Yayu Jamu
Posted by orange lover! , 2012/04/21 18.47
Sampai
saat ini saya nggak tahu siapa namanya. Dari saya duduk di bangku TK, saya
hanya memanggilnya Yayu Jamu. Saya nggak berani untuk menanyakan namanya. Yang
saya tahu, dia adalah seorang wanita yang berprofesi sebagai penjual jamu yang
masih mempertahankan minuman tradisional tersebut. Kulitnya legam, mungkin
terlalu sering berada di bawah sinar matahari, giginya rapi, badannya kurus
namun kuat menopang bakul jamu yang pasti tidak ringan. Walaupun tidak sedikit
orang-orang yang suka minum jamu, nyatanya dia masih bertahan sampai sekarang. Tenang
saja, Yu. Saya adalah pelanggan setiamu. :D
Yayu Jamu
mempunyai peran dalam keluarga saya, apalagi dulu ketika saya dan adik tidak
mau makan. Saya masih ingat, pas masih kecil,
saya sempat memiliki nafsu makan yang kurang. Itu saat pertama kalinya
saya bertemu Yayu, di rumah saya saat di Rawa Lumbu dan sampai sekarang pun
saat rumah saya pindah agak jauh dari sana, Yayu masih mampir ke rumah untuk
menawarkan minum jamu. Masa kini, pedagang jamu tidak banyak lagi yang memakai
kain larik batik, berkonde dan berbakul kayu. Kebanyakan dari mereka memakai
celana panjang, rok panjang, dan bersepeda bahkan bersepeda motor. Namun, Yayu
Jamu masih bertahan. Saat berdagang, dia memakai kain larik batik, kebaya dan
berkonde serta membawa berbakul kayu. Tapi sayangnya, kini Yayu tak
memperlihatkan gulungan rambutnya. Dia kini memakai kerudung dan tak berkebaya
lagi. Untungnya, rasa jamunya tidak berubah. Tetap kental. Rasa beras kencur
maupun kunyitnya sangat terasa. Sampai sekarang, saya tidak mau minum jamu
kalau yang jualan bukan Yayu ataupun anaknya sekalipun.
“Yu, si Ika nggak
mau makan tuh. Dicekokin aja ya.”
ujar Ibu kepada Yayu saat mampir ke rumah.
Saat itu, saya
yang masih berumur sekitar 6 tahunan, menganggap bahwa dicekokin adalah suatu sogokan atau rayuan agar saya mau makan
kembali. Maka, ketika dipanggil Yayu untuk duduk dipangkuannya, saya menerima
ajakan tersebut. Tetapi ternyata, Yayu memaksa saya untuk minum jamu penambah
nafsu makan yang pahit. Alhasil, saya pun menangis sekencang-kencangnya.
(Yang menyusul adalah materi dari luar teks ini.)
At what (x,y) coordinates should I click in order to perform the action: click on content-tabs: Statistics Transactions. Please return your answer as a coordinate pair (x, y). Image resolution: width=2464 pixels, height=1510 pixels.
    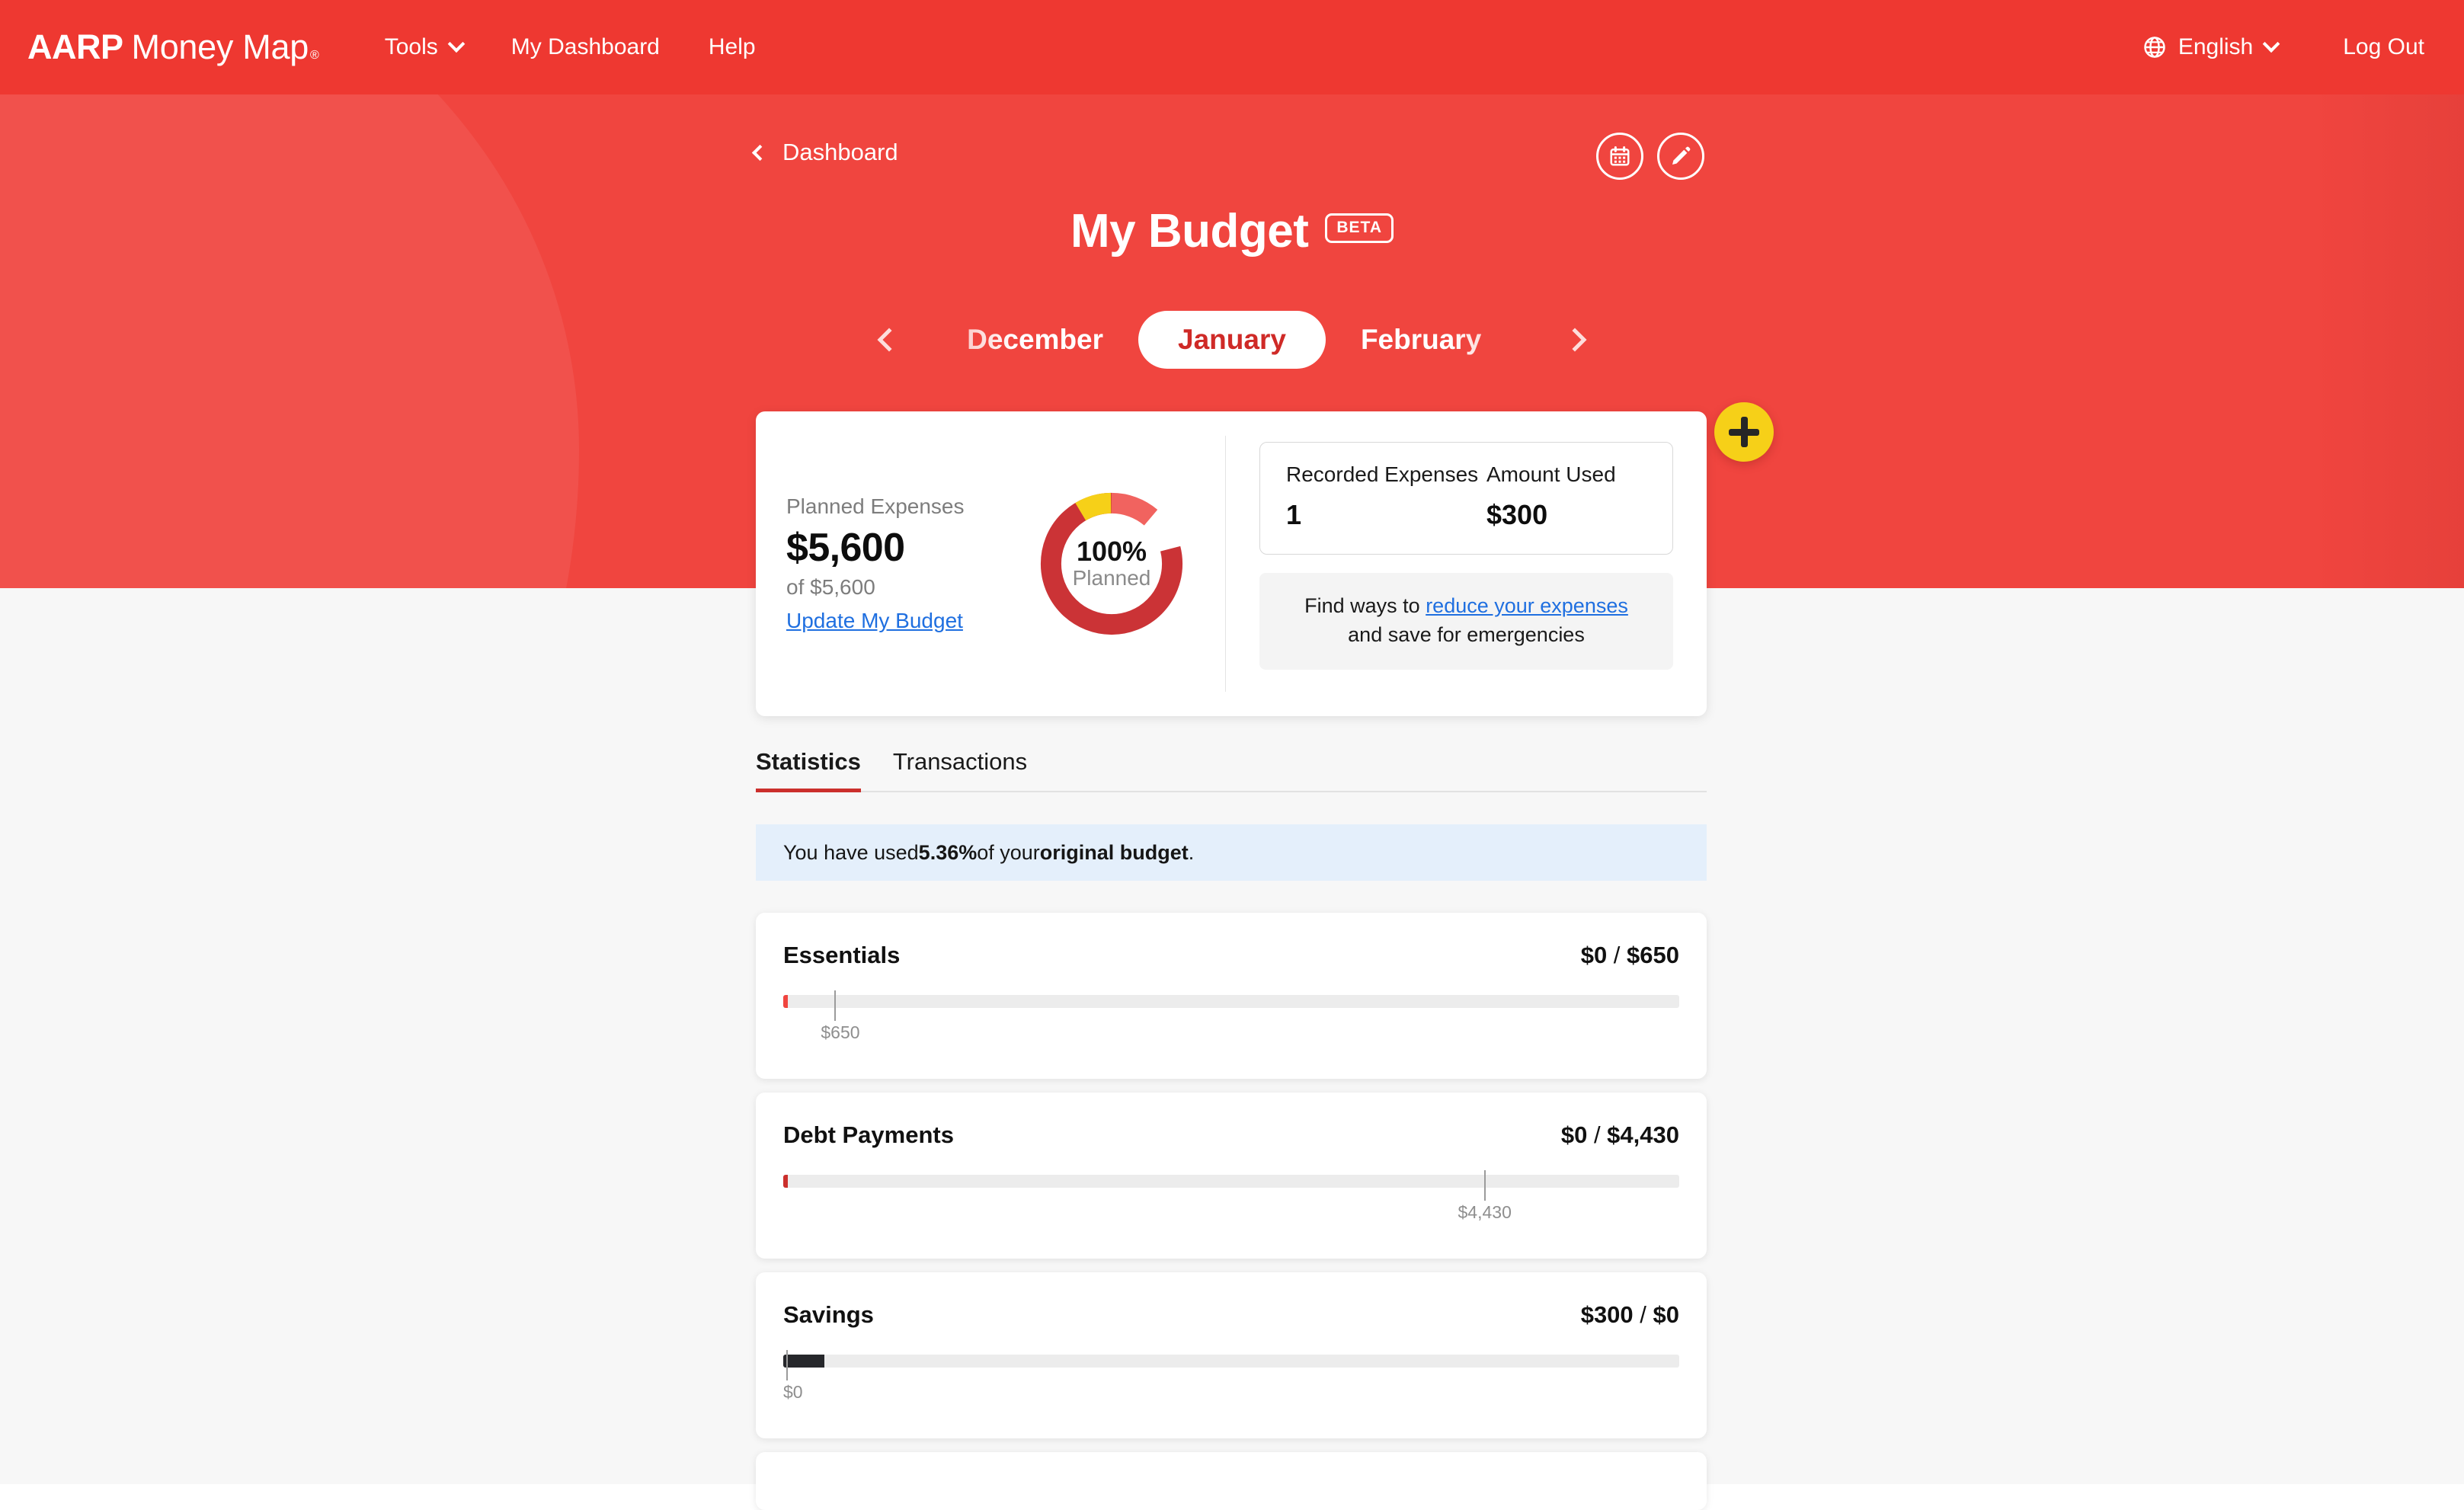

Kejadian itu selalu membuat saya senyum-senyum sendiri. Ajaibnya, setelah saya dicekokin sama Yayu, nafsu makan saya
kembali lagi dan makan dengan porsi agak bertambah (atau mungkin saya yang
nggak mau dicekokin lagi ya?). Yayu hebat!
Tadi pagi, Yayu
mampir ke rumah seperti biasa setiap Sabtu dan Minggu. Setelah memanggil Ibu dengan sedikit
berteriak, “BU, JAMU NGGAAAAAKK?!”, lalu disambut dengan jawaban, “MINUM
YUUUU!” dari dalam rumah, dia membuka pintu gerbang rumah dan meletakkan
bakulnya. Saya sengaja mengambil gambarnya saat itu dan mengucapkan selamat
Hari Kartini ke Yayu. Dia senyum-senyum aja. Dia merupakan wanita yang hebat.
Saya bisa membayangkan seorang wanita, dengan stamina yang penuh, setiap hari menjajakan
dagangannya dengan sebuah bakul. Walaupun saya tahu kalau pekerjaan tersebut
sangat melelahkan, namun tidak ada raut wajah lelah yang Yayu tunjukkan ke
pelanggannya. Saya selalu berujar dalam hati, ‘Apa kabar pinggangnya Yayu?’
namun dengan melihat Yayu, saya mendapatkan jawaban bahwa dia baik-baik saja.